Finalement, c'est une sorte de partie d'échecs qui s'est jouée, qui se joue et qui va se jouer à l'avenir et le cas de Manchester City pourrait régler beaucoup de choses selon les décisions prises par les autorités juridiques. Toutefois, les clubs, comme l'UEFA, ont un peu peur. « Le problème de cette procédure, c'est qu'on n’en sait pas grand-chose. C'est un tribunal privé, ce n'est pas un tribunal classique. Ce ne sont pas des juges, mais des arbitres. La procédure et les audiences ne sont pas publiques. Ce qu'on sait, c'est que la procédure a bien été initiée par nos articles. Si le TAS donne raison à Manchester City sur le fond, et pas sur un point de procédure ou de preuves irrecevables, le fair-play financier est mort, car cela validerait le dopage financier dans sa forme la plus agressive, et pour un montant total de 2,7 milliards d’euros englouti par le Cheikh Mansour ! Si City a le droit de faire ça, oui, le fair-play financier est mort. Cela va être un vrai test pour voir si le FPF tient la route juridiquement. Mais ce ne sera pas terminé parce qu'il y aura, quel que soit le gagnant, un appel devant le tribunal fédéral suisse. Ce sera là l'ultime contrôle de légalité du fair-play financier », analyse enfin le journaliste de Mediapart.

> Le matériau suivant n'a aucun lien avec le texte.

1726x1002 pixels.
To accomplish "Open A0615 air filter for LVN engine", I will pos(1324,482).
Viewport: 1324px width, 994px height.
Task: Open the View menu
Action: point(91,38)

Ce qui est certain, c'est que nous sommes dans une sorte de flou juridique autour de ces questions et que, comme l'arrêt Bosman, dont la décision a été rendue le 15 décembre 1995 par la Cour de justice des Communautés européennes (CJCE), la fin de l'histoire pourrait changer absolument tout. Si City l'emporte, on reviendrait à un système que nous avons déjà connu par le passé, avant l'instauration du fair-play financier. Dans l'autre sens, l'Union européenne des associations de football, si elle gagne, aurait le champ libre afin de développer ce système et tenter de rendre encore plus pérennes les finances des clubs européens à l'heure où la crise du coronavirus a fait beaucoup de mal.